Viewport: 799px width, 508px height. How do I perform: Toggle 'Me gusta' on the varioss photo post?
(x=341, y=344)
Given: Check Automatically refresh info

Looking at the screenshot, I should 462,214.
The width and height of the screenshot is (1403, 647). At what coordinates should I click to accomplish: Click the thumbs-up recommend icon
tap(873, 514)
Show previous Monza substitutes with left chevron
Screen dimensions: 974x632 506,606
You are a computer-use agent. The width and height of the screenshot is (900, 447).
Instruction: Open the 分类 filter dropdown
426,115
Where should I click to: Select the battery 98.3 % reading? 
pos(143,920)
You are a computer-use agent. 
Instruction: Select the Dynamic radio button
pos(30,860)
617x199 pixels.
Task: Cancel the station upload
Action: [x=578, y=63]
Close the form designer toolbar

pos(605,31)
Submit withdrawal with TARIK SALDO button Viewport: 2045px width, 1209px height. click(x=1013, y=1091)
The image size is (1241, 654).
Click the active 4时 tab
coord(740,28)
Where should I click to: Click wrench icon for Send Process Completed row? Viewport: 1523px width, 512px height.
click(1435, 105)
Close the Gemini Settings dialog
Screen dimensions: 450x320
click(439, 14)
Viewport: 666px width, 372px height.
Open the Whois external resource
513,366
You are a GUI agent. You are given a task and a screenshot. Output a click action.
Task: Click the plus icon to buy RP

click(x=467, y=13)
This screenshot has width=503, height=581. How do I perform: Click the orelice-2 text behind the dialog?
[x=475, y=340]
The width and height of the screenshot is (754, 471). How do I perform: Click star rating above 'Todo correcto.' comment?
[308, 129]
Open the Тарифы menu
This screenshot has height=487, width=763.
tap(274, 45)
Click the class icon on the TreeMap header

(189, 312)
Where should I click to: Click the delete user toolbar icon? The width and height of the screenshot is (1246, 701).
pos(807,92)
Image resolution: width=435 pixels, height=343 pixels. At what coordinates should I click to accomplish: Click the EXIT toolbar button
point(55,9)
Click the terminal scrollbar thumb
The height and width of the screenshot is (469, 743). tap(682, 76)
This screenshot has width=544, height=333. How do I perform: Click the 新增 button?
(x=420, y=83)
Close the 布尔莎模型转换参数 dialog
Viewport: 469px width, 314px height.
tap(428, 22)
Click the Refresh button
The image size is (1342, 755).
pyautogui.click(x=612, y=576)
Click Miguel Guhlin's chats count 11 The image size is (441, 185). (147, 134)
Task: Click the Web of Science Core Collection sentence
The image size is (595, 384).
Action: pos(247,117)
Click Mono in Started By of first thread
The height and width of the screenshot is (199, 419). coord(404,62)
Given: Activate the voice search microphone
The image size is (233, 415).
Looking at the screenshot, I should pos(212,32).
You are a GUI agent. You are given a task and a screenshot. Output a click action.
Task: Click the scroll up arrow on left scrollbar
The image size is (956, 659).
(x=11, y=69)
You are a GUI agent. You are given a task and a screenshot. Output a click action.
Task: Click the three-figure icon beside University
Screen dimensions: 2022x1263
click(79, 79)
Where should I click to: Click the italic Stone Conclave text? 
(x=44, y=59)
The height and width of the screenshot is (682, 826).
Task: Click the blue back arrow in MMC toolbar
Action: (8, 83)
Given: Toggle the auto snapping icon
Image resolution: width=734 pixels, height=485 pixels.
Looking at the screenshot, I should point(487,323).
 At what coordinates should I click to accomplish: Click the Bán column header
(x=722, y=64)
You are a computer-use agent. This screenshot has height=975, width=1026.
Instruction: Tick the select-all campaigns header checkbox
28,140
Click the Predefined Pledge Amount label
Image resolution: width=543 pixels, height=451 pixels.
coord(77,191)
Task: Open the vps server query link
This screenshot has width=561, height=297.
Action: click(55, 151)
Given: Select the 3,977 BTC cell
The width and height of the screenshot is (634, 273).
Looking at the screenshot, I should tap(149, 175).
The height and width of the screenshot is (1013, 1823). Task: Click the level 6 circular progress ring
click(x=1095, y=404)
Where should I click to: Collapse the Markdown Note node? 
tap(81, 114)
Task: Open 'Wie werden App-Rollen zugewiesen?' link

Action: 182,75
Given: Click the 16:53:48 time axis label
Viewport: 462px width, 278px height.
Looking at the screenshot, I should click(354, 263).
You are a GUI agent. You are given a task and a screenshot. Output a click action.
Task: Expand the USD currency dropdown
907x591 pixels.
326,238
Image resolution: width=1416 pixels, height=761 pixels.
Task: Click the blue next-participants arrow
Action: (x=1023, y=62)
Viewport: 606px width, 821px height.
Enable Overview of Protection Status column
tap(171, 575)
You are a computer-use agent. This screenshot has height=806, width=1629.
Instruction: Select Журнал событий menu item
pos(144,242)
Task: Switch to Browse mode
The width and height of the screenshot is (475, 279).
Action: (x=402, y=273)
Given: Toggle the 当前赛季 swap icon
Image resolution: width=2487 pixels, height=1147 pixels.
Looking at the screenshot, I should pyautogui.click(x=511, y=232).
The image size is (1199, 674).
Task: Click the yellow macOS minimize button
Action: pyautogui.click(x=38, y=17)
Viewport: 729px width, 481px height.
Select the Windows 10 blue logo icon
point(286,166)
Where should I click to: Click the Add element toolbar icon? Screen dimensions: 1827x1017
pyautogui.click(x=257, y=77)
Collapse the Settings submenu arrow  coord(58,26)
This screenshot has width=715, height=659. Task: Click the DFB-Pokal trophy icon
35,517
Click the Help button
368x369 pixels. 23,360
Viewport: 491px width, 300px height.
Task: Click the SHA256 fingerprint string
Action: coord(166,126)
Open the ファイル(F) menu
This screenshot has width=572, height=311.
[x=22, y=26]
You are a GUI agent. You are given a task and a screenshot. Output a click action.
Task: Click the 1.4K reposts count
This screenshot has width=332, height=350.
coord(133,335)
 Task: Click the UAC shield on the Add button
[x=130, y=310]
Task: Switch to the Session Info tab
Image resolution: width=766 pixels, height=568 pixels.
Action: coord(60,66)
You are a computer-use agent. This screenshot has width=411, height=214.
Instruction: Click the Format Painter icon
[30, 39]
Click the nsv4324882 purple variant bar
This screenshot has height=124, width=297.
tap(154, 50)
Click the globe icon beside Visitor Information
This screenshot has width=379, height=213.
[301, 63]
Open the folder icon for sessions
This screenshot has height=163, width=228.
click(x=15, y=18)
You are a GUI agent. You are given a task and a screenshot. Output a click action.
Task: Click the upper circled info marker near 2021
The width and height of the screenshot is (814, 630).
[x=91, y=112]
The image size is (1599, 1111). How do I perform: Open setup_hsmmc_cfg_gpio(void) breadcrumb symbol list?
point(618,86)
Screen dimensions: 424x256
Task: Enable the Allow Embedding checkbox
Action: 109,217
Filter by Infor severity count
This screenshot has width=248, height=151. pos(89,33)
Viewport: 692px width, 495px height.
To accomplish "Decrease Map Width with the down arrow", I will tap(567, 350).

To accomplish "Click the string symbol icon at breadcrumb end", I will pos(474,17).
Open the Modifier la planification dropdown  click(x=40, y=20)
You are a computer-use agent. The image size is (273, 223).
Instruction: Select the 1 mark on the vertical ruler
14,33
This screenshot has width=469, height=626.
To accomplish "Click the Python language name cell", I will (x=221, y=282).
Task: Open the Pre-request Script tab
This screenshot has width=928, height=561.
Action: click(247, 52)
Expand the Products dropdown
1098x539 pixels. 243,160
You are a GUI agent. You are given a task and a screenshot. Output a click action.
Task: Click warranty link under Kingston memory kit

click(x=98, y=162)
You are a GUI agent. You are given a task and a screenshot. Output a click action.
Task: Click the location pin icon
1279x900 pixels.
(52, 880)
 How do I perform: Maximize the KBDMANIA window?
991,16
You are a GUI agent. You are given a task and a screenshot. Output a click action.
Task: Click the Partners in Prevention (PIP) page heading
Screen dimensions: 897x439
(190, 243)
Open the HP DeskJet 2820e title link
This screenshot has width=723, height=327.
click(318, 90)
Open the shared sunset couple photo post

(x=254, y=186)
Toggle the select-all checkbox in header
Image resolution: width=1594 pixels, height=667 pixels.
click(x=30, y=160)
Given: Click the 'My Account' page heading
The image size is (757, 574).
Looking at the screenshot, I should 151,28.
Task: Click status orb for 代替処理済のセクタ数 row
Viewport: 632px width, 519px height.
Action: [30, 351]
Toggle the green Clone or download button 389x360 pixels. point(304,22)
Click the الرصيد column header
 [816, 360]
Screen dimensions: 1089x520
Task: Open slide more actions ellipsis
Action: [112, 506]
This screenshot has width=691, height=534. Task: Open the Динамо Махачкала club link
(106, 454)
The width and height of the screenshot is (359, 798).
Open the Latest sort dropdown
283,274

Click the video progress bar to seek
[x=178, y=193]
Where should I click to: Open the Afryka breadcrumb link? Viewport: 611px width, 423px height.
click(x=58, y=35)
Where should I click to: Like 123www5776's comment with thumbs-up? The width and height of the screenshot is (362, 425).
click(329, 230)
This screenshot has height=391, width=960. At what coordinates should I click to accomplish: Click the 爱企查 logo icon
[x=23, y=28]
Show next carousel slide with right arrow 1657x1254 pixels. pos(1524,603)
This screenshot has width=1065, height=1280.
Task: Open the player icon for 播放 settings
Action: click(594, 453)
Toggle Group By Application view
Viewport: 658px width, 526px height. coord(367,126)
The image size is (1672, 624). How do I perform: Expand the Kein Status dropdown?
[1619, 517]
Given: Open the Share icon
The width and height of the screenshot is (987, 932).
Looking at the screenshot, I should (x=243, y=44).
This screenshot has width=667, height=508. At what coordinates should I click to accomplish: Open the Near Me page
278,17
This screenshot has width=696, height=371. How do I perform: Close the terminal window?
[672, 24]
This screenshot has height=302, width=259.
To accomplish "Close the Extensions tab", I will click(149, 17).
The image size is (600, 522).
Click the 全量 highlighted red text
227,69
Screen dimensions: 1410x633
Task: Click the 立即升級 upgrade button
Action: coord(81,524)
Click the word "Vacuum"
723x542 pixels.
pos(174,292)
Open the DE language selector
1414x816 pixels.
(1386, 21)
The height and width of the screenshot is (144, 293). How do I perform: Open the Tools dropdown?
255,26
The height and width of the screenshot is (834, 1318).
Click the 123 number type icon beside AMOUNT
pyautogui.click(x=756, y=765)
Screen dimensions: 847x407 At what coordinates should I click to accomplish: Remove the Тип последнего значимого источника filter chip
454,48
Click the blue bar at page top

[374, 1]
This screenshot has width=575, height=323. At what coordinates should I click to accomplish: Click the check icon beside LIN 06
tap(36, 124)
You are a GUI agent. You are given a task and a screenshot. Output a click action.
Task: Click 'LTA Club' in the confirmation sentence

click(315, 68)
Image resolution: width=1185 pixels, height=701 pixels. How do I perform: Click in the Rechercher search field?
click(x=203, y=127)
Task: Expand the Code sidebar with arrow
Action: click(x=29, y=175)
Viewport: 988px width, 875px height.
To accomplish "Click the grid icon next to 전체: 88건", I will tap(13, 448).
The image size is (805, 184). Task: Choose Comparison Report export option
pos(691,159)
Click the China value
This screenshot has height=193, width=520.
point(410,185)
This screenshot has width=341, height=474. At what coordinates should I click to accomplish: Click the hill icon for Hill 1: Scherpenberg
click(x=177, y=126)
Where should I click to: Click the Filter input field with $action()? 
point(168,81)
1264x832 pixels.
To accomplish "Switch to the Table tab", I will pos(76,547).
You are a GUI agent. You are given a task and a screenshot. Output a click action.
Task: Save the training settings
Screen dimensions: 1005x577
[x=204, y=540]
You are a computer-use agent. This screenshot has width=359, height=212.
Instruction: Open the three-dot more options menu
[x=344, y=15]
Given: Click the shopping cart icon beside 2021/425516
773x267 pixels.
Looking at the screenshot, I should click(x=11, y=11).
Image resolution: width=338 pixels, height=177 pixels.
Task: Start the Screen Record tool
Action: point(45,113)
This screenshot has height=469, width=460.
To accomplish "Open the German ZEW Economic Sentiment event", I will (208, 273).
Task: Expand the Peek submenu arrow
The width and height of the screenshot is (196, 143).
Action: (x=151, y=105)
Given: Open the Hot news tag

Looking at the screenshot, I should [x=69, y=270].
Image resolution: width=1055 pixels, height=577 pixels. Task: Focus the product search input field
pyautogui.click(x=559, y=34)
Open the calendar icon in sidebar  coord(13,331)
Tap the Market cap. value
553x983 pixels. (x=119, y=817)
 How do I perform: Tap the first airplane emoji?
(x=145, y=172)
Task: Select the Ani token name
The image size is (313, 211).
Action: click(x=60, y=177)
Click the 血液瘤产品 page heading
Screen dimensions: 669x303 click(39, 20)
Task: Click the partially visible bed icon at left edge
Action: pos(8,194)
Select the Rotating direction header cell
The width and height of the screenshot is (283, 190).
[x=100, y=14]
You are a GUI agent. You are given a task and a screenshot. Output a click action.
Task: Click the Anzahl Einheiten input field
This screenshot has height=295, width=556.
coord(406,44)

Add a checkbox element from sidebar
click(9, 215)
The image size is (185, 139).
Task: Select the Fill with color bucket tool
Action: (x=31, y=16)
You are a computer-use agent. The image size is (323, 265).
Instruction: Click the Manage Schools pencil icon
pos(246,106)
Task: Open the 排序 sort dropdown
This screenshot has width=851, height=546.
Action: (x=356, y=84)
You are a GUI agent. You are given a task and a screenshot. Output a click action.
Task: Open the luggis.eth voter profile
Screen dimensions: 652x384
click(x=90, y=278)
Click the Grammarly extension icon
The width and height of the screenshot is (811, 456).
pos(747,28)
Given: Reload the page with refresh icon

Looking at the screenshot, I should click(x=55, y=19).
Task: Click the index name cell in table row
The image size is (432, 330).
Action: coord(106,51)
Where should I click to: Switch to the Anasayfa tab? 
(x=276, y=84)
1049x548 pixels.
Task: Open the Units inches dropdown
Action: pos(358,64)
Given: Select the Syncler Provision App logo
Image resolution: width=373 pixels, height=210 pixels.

────────────────────

Scan the material above for the string "submenu", and copy every line where it is found.

Collapse the Settings submenu arrow  coord(58,26)
Task: Expand the Peek submenu arrow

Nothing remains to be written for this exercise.